-- Record set follows --

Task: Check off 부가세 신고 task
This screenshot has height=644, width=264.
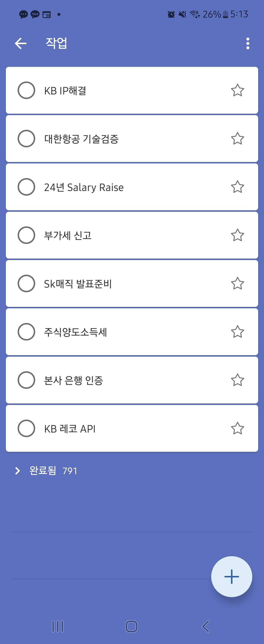Action: (x=26, y=235)
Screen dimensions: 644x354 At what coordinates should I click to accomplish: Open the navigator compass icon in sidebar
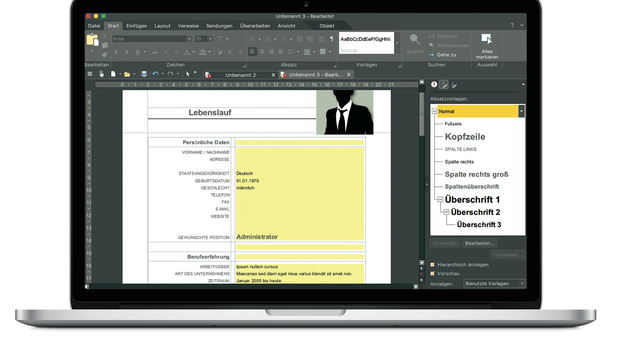point(434,85)
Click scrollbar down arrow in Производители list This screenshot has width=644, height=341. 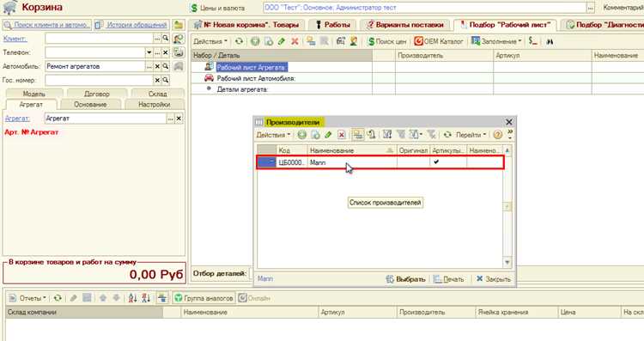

-- Record set concluded --

• _What the exercise asks_: Each record needs to be reproduced exactly, and no image should be carried over.

• _Solution to this task_:
Task: Check off 부가세 신고 task
This screenshot has height=644, width=264.
Action: (x=26, y=235)
Screen dimensions: 644x354 At what coordinates should I click to accomplish: Open the navigator compass icon in sidebar
point(434,85)
Click scrollbar down arrow in Производители list This screenshot has width=644, height=341. 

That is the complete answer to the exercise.